Bill Looby

Personal information
- Full name: William Edward Looby
- Date of birth: November 20, 1931
- Place of birth: St. Louis, Missouri, U.S.
- Date of death: December 9, 1998 (aged 67)
- Place of death: St. Louis, Missouri, U.S.
- Height: 5 ft 11 in (1.80 m)
- Position: Forward

Senior career*
- Years: Team / Apps / (Gls)
- 1949–1950: Dohle's
- 1950: → Lennemann's
- 1950: Zenthoefer Furs
- 1950–1952: St. Louis Raiders
- 1954–1970: → St. Louis Kutis

International career
- 1954–1959: United States / 9 / (6)

Medal record
Men's soccer
Representing the United States
Pan American Games
| Bronze medal – third place | 1959 Chicago | Team competition |

= Bill Looby =

American soccer player

Bill Looby (November 20, 1931 – December 9, 1998) was an American soccer forward who spent his entire career in the St. Louis Leagues. He was a member of the U.S. Olympic soccer team at the 1956 Summer Olympics and earned nine caps, scoring six goals, with the United States men's national soccer team between 1954 and 1959. He was a member of the 1959 bronze medal Pan American Team, scoring six goals in those games as well. Looby is a member of the Saint Louis Soccer Hall of Fame and the National Soccer Hall of Fame.

==Professional==
Looby played forward both professionally and for the U.S. national team. In the fall of 1949, he played for Dohle's of the St. Louis Major League. In January 1950, the team was briefly renamed Selby's before becoming Lenneman's as the team's sponsorship changed.

In April 1950, Looby signed with Zenthoefer Furs in the St. Louis Municipal League.

In the fall of 1950, he joined the St. Louis Raiders which won the National Amateur Cup in 1952. After that victory, Tom Kutis, owner of the Kutis Funeral Home, began to sponsor the team.

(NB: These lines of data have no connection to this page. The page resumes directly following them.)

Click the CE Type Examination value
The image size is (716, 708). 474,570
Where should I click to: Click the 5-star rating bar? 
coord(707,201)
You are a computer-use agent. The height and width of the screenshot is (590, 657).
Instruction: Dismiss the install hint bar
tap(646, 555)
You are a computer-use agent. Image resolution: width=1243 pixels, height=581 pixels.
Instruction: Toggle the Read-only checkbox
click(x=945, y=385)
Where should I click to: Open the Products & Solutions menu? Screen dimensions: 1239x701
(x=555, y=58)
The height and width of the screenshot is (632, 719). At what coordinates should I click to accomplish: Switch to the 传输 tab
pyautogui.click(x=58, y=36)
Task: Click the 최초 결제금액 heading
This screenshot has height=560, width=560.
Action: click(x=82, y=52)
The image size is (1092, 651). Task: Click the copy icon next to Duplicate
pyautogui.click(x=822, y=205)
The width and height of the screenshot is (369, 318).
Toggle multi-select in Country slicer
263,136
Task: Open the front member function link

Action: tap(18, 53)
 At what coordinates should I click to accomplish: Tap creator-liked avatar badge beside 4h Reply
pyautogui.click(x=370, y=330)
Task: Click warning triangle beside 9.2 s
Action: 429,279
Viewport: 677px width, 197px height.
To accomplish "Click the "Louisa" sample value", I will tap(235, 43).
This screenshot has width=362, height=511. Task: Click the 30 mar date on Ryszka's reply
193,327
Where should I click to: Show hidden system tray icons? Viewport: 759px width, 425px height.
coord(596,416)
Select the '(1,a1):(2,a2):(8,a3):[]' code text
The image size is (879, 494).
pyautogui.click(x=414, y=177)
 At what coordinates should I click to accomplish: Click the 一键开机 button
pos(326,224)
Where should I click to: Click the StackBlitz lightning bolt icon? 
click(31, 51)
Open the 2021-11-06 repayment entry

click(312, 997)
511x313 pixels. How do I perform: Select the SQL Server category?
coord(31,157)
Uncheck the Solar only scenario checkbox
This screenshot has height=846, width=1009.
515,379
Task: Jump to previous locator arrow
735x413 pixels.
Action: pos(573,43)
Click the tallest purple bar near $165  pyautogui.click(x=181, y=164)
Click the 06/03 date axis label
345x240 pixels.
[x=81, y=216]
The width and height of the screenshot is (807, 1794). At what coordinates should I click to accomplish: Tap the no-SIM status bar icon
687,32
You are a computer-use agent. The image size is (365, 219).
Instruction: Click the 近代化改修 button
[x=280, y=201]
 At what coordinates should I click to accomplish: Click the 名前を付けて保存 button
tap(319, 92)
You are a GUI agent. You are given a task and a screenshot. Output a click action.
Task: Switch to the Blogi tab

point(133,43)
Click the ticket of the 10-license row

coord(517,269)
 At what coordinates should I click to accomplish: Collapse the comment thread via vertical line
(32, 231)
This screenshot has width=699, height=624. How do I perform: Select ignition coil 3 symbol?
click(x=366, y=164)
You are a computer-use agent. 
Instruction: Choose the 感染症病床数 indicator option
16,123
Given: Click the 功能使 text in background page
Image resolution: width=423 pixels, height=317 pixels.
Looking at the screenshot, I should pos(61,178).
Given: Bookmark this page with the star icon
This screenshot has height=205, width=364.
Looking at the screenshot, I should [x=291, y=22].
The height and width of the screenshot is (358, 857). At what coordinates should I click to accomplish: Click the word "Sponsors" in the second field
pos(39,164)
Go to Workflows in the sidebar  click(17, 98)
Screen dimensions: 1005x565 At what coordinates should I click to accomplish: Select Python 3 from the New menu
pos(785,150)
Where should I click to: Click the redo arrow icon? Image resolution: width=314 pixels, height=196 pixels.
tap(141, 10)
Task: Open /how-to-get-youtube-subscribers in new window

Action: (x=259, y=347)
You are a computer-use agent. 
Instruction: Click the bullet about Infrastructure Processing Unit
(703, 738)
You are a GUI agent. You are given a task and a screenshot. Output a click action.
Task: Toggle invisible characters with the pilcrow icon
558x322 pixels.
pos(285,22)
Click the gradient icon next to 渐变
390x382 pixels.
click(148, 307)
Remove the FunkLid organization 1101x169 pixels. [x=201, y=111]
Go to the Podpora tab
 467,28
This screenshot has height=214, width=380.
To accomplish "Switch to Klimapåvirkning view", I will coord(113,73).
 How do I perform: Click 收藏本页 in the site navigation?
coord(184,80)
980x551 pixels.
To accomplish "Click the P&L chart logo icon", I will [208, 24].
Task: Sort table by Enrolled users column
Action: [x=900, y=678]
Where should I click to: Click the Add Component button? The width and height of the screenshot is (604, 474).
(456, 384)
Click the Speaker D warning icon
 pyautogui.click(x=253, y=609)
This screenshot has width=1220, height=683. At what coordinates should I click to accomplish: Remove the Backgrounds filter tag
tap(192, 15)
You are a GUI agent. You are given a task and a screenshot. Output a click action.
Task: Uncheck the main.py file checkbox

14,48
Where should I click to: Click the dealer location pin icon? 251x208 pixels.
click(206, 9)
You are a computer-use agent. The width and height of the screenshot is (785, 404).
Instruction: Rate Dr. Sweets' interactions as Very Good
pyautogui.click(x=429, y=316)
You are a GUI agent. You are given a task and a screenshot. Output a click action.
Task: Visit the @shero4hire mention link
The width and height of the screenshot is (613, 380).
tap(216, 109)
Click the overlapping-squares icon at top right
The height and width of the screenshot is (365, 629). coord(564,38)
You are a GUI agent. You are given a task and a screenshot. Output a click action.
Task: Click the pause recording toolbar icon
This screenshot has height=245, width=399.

Looby played the next two seasons with the Grapette Soccer team, rejoining the team, now known as St. Louis Kutis, in 1954, where he played until 1970. In 1954, he led the Municipal League in scoring. Looby played in Kutis' six consecutive National Amateur Cup championships (1956–1961). He also scored goals in both games of the 1957 National Challenge Cup championship over New York Hakoah. In 1958, the U.S. Soccer Football Association used the Kutis team as the U.S. national team in two world cup qualifying games against Canada. Another memorable event for Looby as a Kutis team member took place on May 5, 1955, when Kutis defeated 1. FC Nürnberg, 3–2. Looby scored a goal in this game. The Nürnberg team in 1955 featured four players from the 1954 West German World Cup championship team. Seven years later, in 1962, Kutis defeated Nurenberg a second time by the same score of 3–2. Looby also scored a goal in this game.

==National team==
In 1954 Looby became a member of the U.S. National Team. In 1956, he played for the U.S. Olympic team at the 1956 Summer Olympics. He also played in several games in the U.S. team's tour of the Orient leading up to the Olympic games in Australia. Looby earned nine caps with the senior national team, scoring six goals. He earned his first cap and scored his first goal for the U.S. in a 1954 World Cup qualifier against Mexico. He played his last game with the national team in 1959.

In 1959, Looby was a member of the U.S. Pan American team which took the bronze medal. He scored six goals in that tournament.

He was also a member of the 1960 U.S. Olympic team, a finalist for the 1952 US Olympic team, and an alternate for the 1964 Olympic team.

He was inducted into the St. Louis Soccer Hall of Fame in 1984 and the National Soccer Hall of Fame in 2001.